Text passage —

Let us reframe Dr. Dawkins reference to the “Knights of the Round table” to illustrate the evidence we have. Let’s suppose that a Latin manuscript from around the year 700AD had been found that substantially agreed with an early edition of Mallory’s Morte De Arthur (the source of the current, popular forms of the Arthurian legends). Suppose as well that Camelot was discovered, and that it was, surprisingly, consistent with descriptions from Morte De Arthur. Imagine, in addition to this, that the end of Morte was a line indicating that it was to have been written by Queen Guenevere and that the writing was consistent with what would be expected from a sixth century Briton woman. Suppose as well, that inscriptions were found in British cities which demonstrated that the author of Morte had been precisely accurate with the details of titles, boundries, and locations for the sixth century. Suppose that there were several references to Arthur by seventh century historians. One might then suggest, on historical basis alone, that Arthur was indeed the high king of the British Isles, and begin looking for evidence of whether or not he actually did conquer Rome. This analogy is far closer to the evidence of the New Testament than is Dawkins original statement.
In review, we are discussing the “positive case” for Christianity, and have noted that the primary place that Christianity is testable is the Resurrection of Christ. While we take the gospel by faith, that faith is founded on the historical claims of the resurrected Christ. I believe we can establish three historic facts (one of which will have far more details):
1. Jesus Christ died, having been crucified by the Romans.
2. Jesus was seen alive multiple times after his resurrection, both by those who knew Him and by those who were disinclined to accept His claim of Messiahship.

Source material —
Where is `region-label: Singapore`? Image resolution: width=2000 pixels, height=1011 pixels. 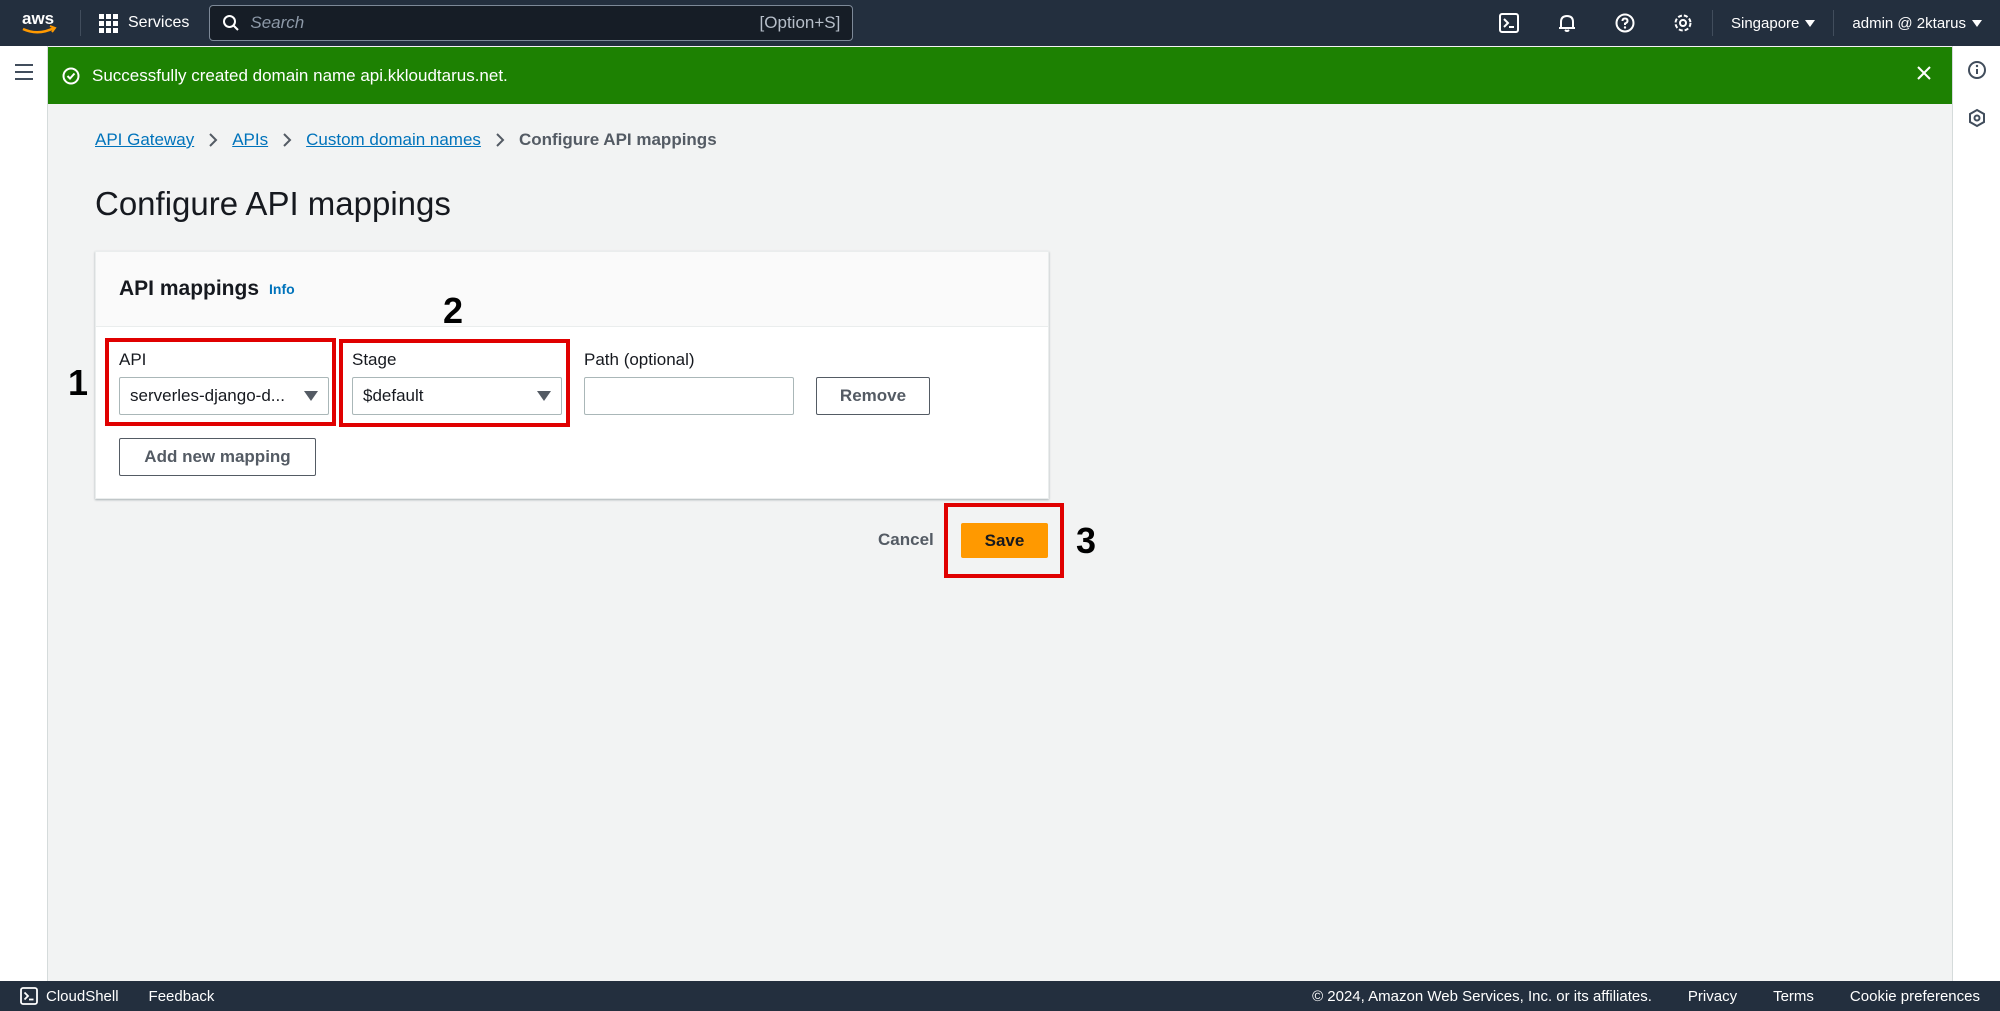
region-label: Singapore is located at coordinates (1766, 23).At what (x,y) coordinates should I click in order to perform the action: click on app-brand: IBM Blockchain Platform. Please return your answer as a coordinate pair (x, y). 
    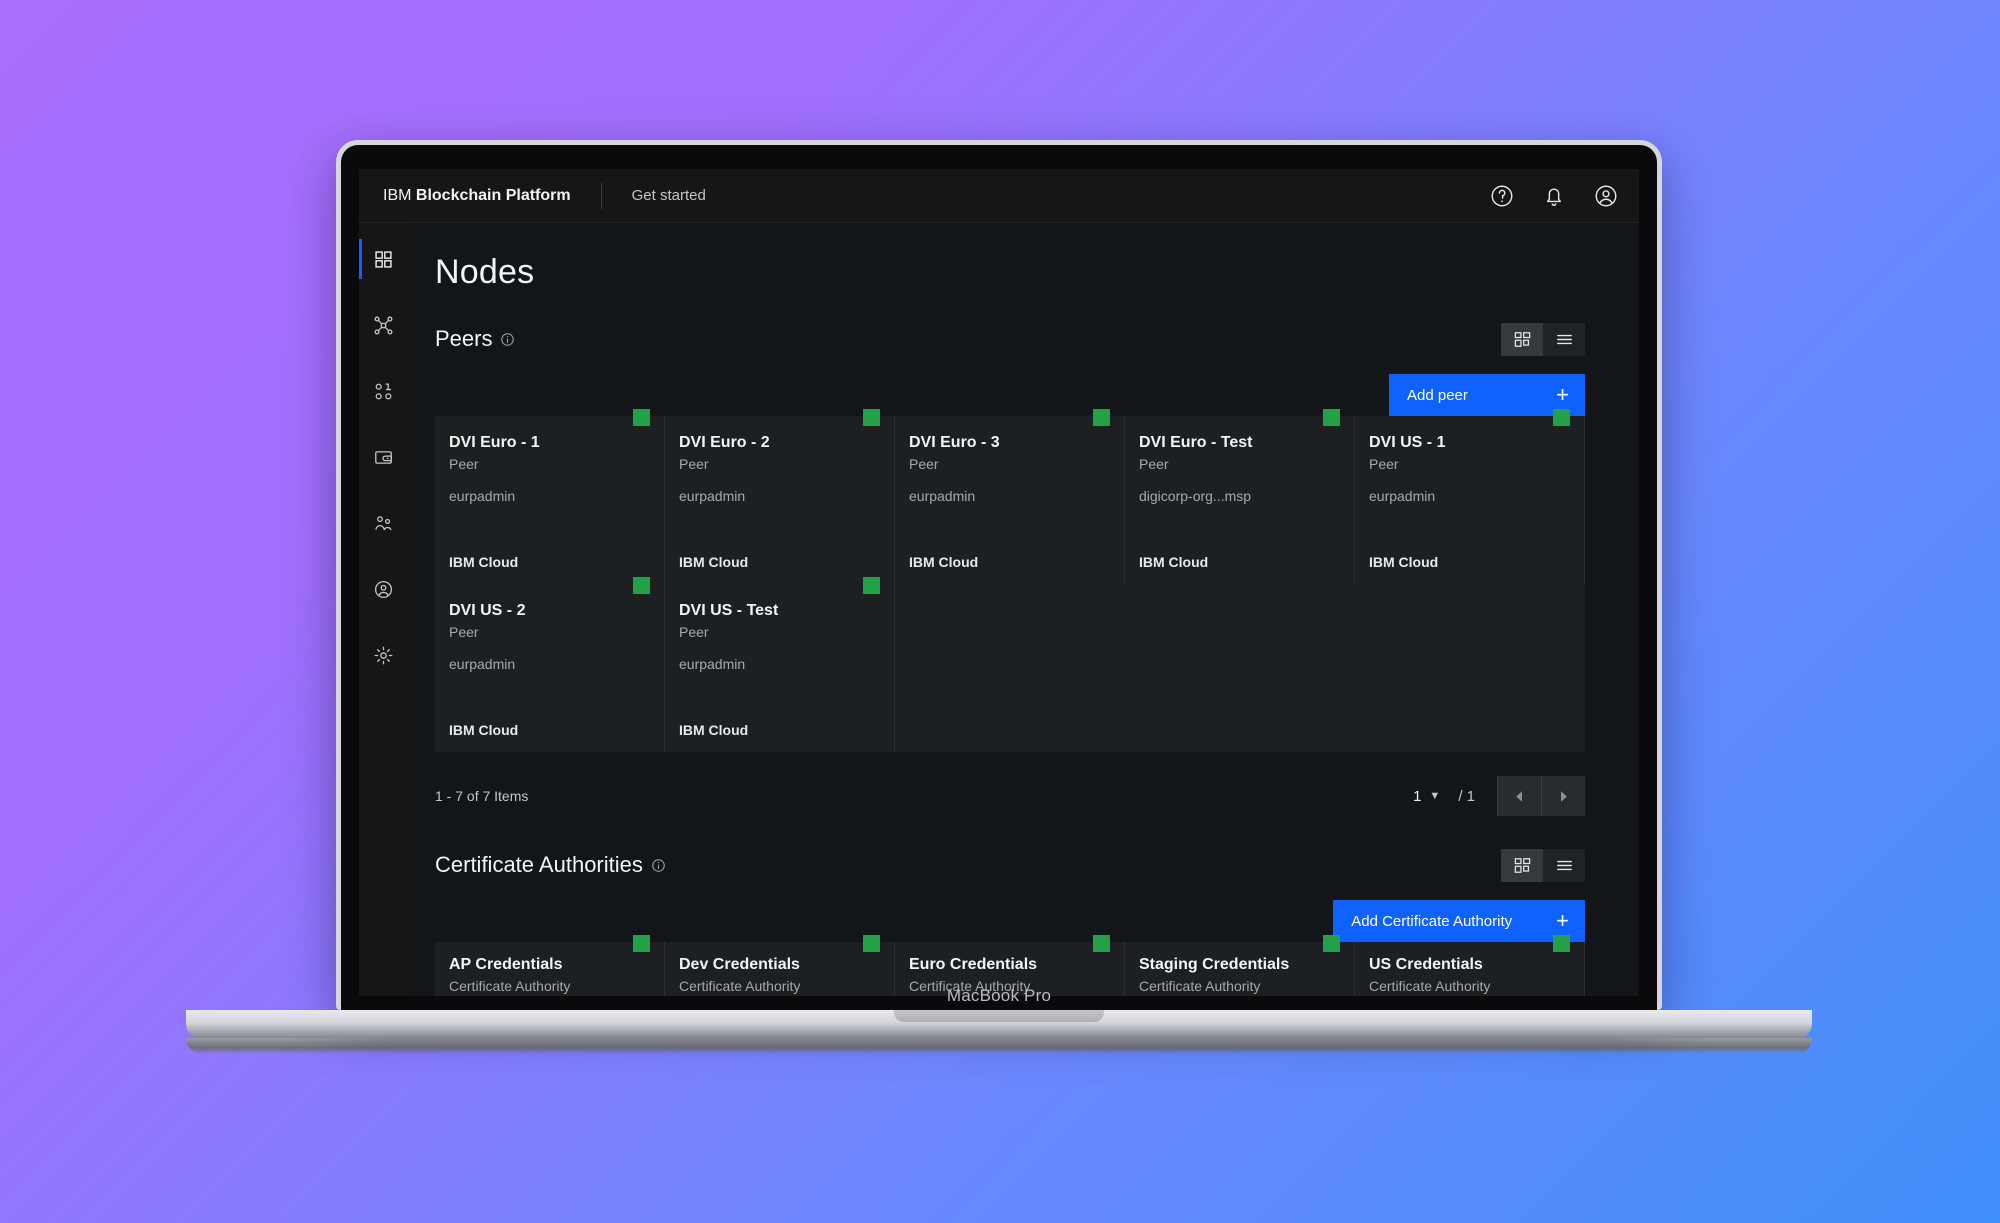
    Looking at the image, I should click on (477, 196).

Problem — Reproduce word for word the part of the Resurrection passage that opens with the words containing "In review, we" and closes with "claim of Messiahship.".

Solution —
In review, we are discussing the “positive case” for Christianity, and have noted that the primary place that Christianity is testable is the Resurrection of Christ. While we take the gospel by faith, that faith is founded on the historical claims of the resurrected Christ. I believe we can establish three historic facts (one of which will have far more details):
1. Jesus Christ died, having been crucified by the Romans.
2. Jesus was seen alive multiple times after his resurrection, both by those who knew Him and by those who were disinclined to accept His claim of Messiahship.